For those who have been wondering, the Powerbeats Pro do indeed support Live Listen, as do the AirPods. Live Listen lets you use the iPhone as a microphone to amplify the ambient noise around you so you can better hear what's going on. As a side note, both AirPods and Powerbeats Pro have beamforming microphones so they sound great when using them for phone calls.
When it comes to battery life, the Powerbeats Pro win out. They're bigger and house a bigger battery than the AirPods, boasting up to nine hours of battery life per earbud and an additional 24+ hours through the case. AirPods max out at about five hours, though the AirPods case also adds 24+ hours of battery life. As for phone calls, Apple says the Powerbeats Pro offer six hours of talk time while the AirPods offer up to three hours of talk time.
Beyond design, pricing is one of the major differences between the Powerbeats Pro and the AirPods. Apple sells the second-generation AirPods with Wireless Charging Case for $199 and with standard case for $159, while the Powerbeats Pro cost $250.
For a deeper comparison of the Powerbeats Pro vs. the AirPods, make sure to check out our Powerbeats Pro and AirPods guide, which walks through the two audio accessories feature by feature. Our dedicated Powerbeats Pro guide also has everything you need to know about Apple's newest earbuds.
Top Rated Comments
We know this ... it's part of the product launch information. What many of us, at least I, want to know is how does Call and Voice quality far compared to the AirPod?
- how does your voice sound to the other party on a carrier voice call (including international call)?
- how does your voice sound to the other party in another state/province?
- how does your voice sound to the other party on FaceTime Audio/Video calls?
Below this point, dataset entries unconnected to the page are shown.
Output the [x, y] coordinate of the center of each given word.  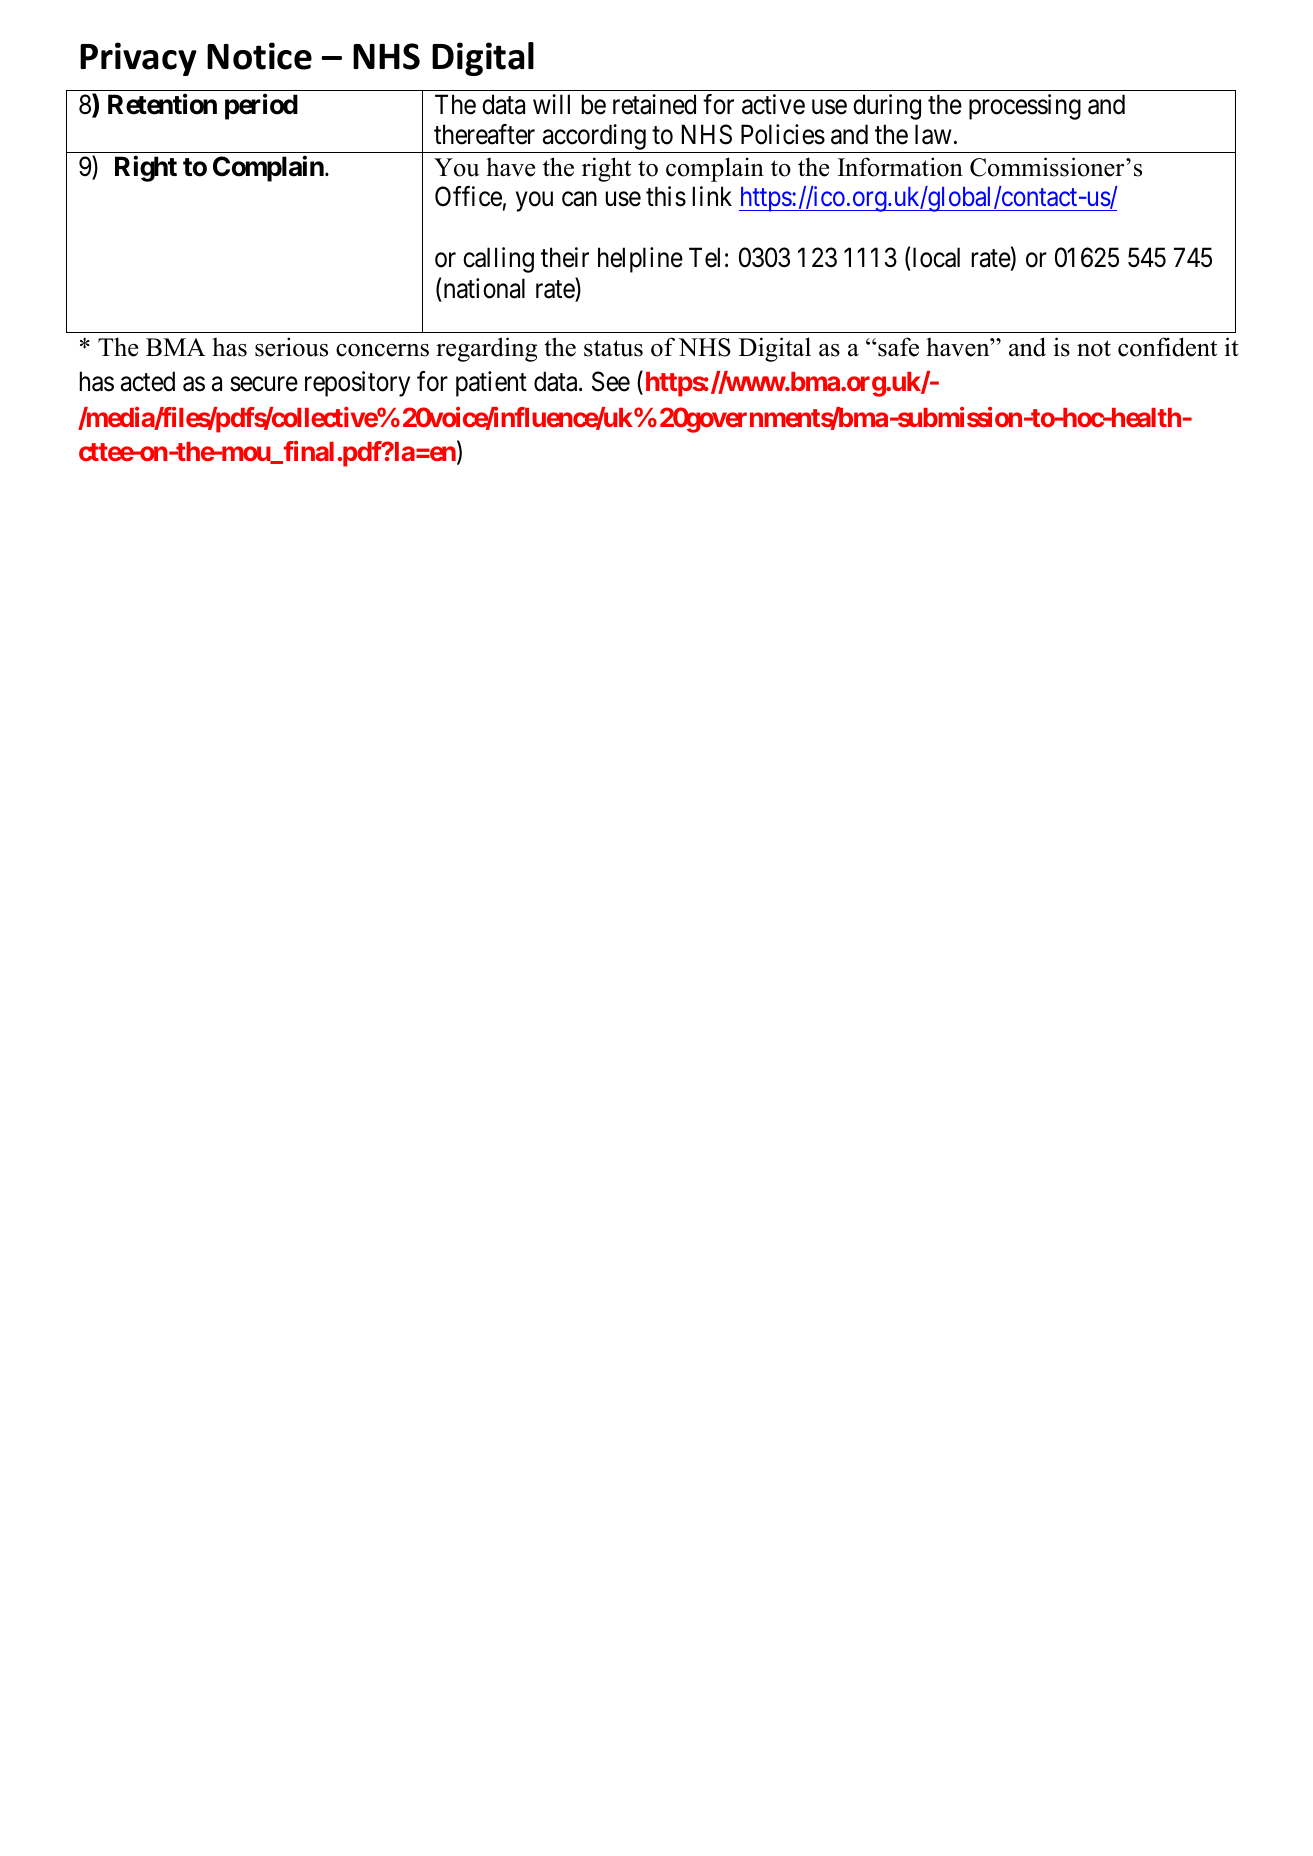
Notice [259, 56]
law [933, 134]
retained [654, 104]
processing [1025, 107]
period [261, 107]
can [579, 199]
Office [468, 196]
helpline [640, 260]
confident [1167, 347]
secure [264, 384]
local [936, 257]
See [611, 381]
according [594, 138]
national [484, 288]
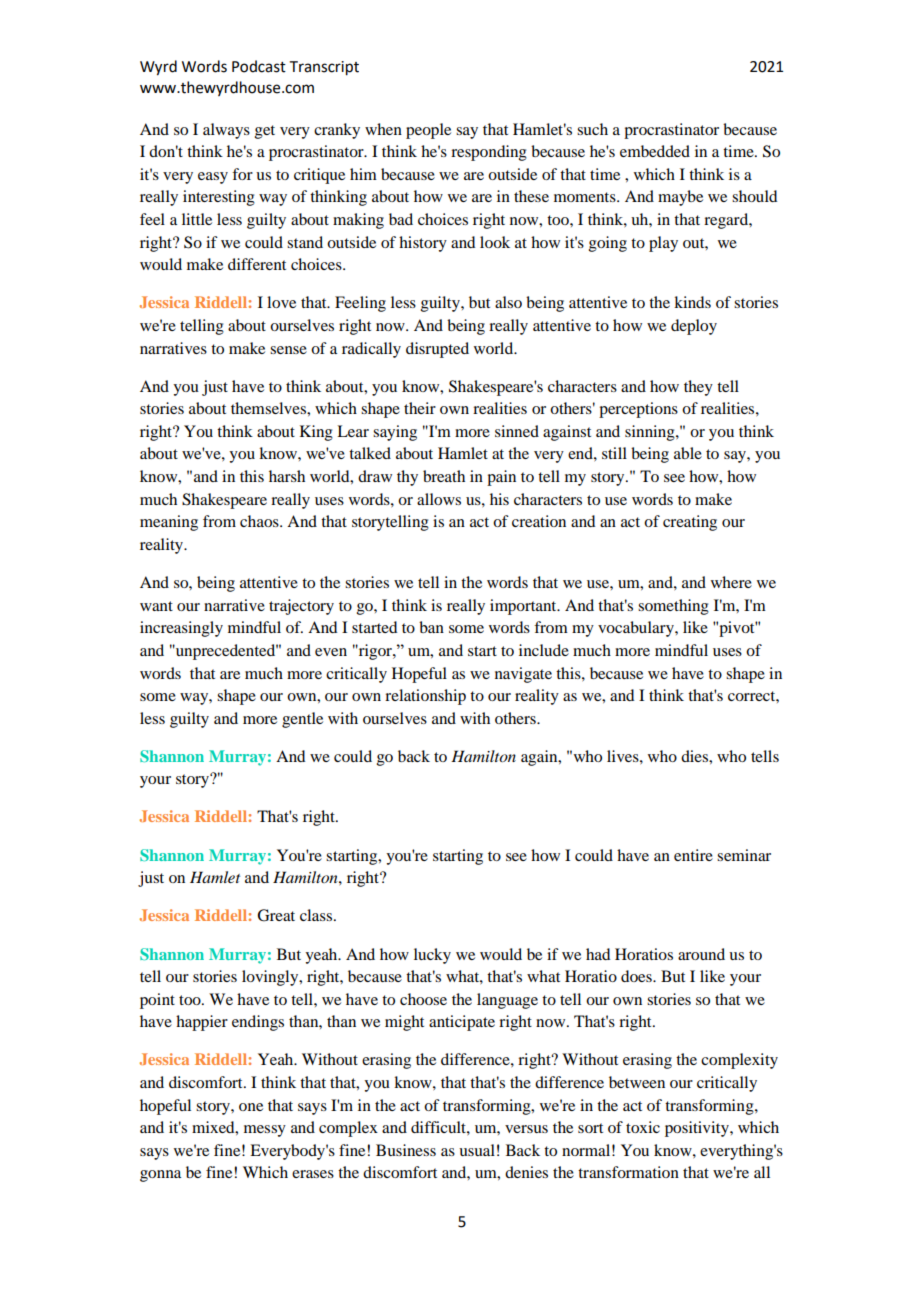  What do you see at coordinates (444, 476) in the screenshot?
I see `breath` at bounding box center [444, 476].
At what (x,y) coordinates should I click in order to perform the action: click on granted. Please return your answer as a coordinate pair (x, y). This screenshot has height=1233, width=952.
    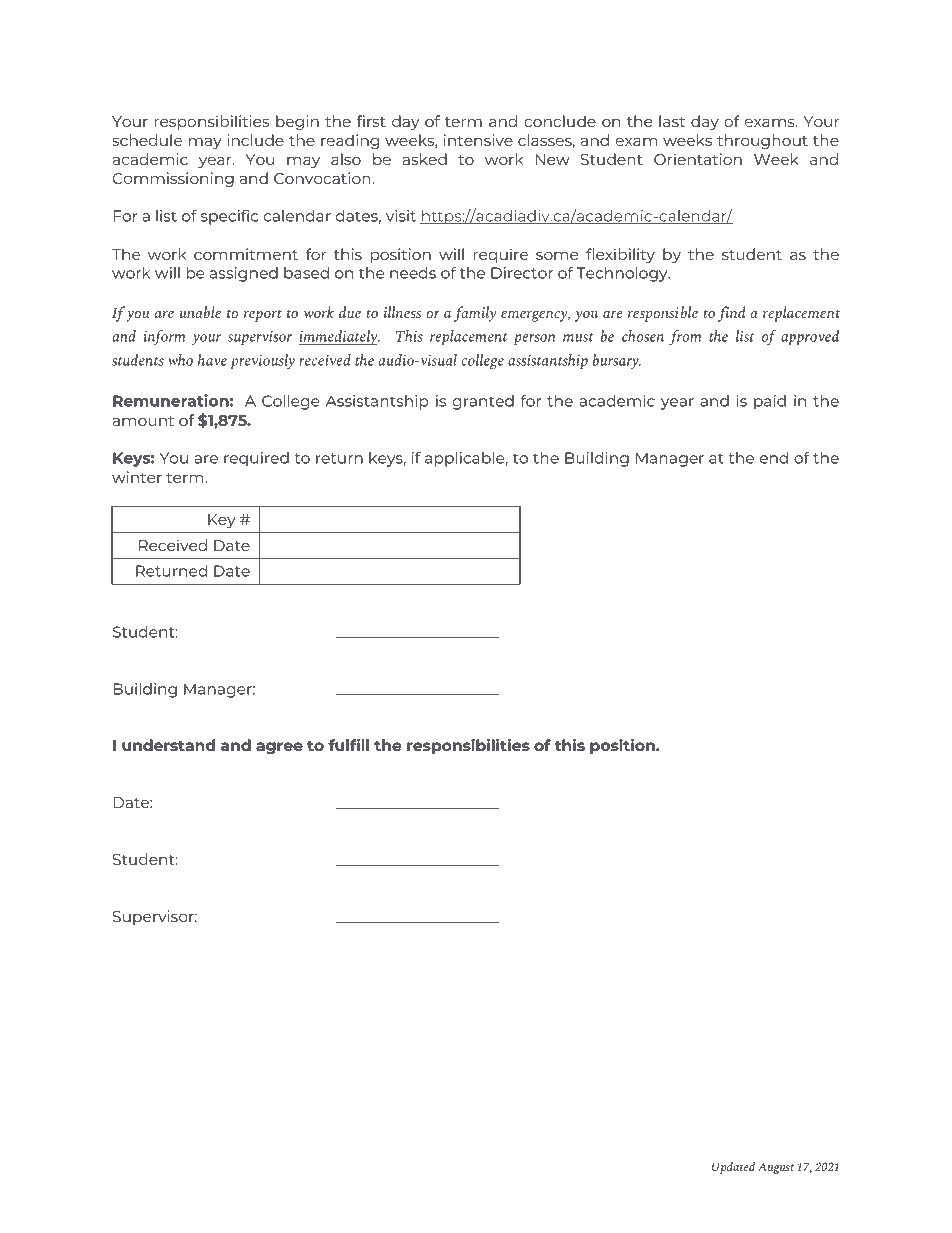
    Looking at the image, I should click on (483, 402).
How do You sound to them?
- how does your voice sound in a Windy environment outside? With storms, rain been happening surely there's been an opportunity no? Standing by a construction site during a voice call ... how does your voice sound to the other party? How much of the background noice pick-up?
Ultimate test! (recall those HUGE green home fans, you know the ones as a kid in the 70's/80's where you spoke into the fan and you heard Mr Roboto voice coming out lol)? THAT would be a great voice test against beam forming to the other party!
These are predominantly for music yes, but they have not one but 2 beam forming microphones per ear ... so please test that in full.